By Shannon Morse, ThreatWire 

Smarter branded products were found to be vulnerable to a series of attacks back in 2015, at which time researchers at Pen Test Partners in London showed how a malicious actor could get the WiFi encryption key for the Smarter iKettle version 1. Version 2 also didn’t have any firmware signing and the chipset used on the device, called the ESP8266, didn’t use a trusted enclave so the firmware could be replaced. EvilSocket researchers reverse engineered and completely took control of the device as well. 

Smarter came out with iKettle version 3 and Coffee Maker version 2 around 2018, which had new, more secure chipsets. But the older ones are still in use to this day. So Avast security researcher, Martin Hron, decided to completely pwn one of these things to see just what he could do.

Hron was able to turn on the burner, dispense water, spin a bean grinder, and display a ransomware message on the screen. A user wouldn’t be able to fix it - they could only unplug it to stop the machine from going haywire.

So why does it happen? The older Smarter devices work like unsecured WiFi Access Points as soon as they’re first plugged in to connect to a smartphone app. There’s no encryption or authentication for the communication between the smartphone and the coffee maker. That included firmware updates - they’re updated through the phone app, completely unauthenticated, and saved in the app as well. Hron was able to pull the firmware into his computer to reverse engineer it, and found plenty to be human readable. He posits the firmware is uploaded in plaintext to the FLASH memory of the coffee maker. 

Hron was able to physically take the coffee maker apart to find out what CPU it was using and based on his findings, he wrote a Python script to mimic the firmware and uploaded that to the machine. This could, in essence, be malware or ransomware if wanted. 

So that Wifi AP shows up as an SSID when it’s first set up. Once it’s connected to a wifi network, that SSID is no longer used. But an attacker within range could send deauth packets to disassociate the coffeemaker from a wireless LAN and find that SSID once again, which would be obvious because it starts with Smarter Coffee and ends with the MAC address. The attack could only be done remotely if a local network was already hacked.

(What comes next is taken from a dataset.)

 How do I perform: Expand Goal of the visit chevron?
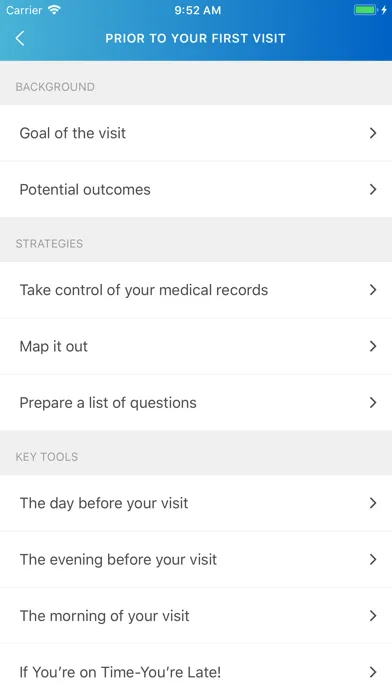[x=373, y=133]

Device manufacturers should consider how their devices are first set up to a network and the importance of using encryption and authentication communications. Since appliances are used for more than a decade on average, software updates should also continually be made available for those devices, but that’s not profitable for vendors when they could just push out new products every 3-4 years and stop updating the older ones, making your network vulnerable and potentially allowing attackers to brick devices.

Ars Technica points out that setting up a virtual LAN with separate SSIDs and partitioning and isolating it on the data link layer of a computer network (which is OSI layer 2) can help protect your other devices in the event of an IoT vulnerability.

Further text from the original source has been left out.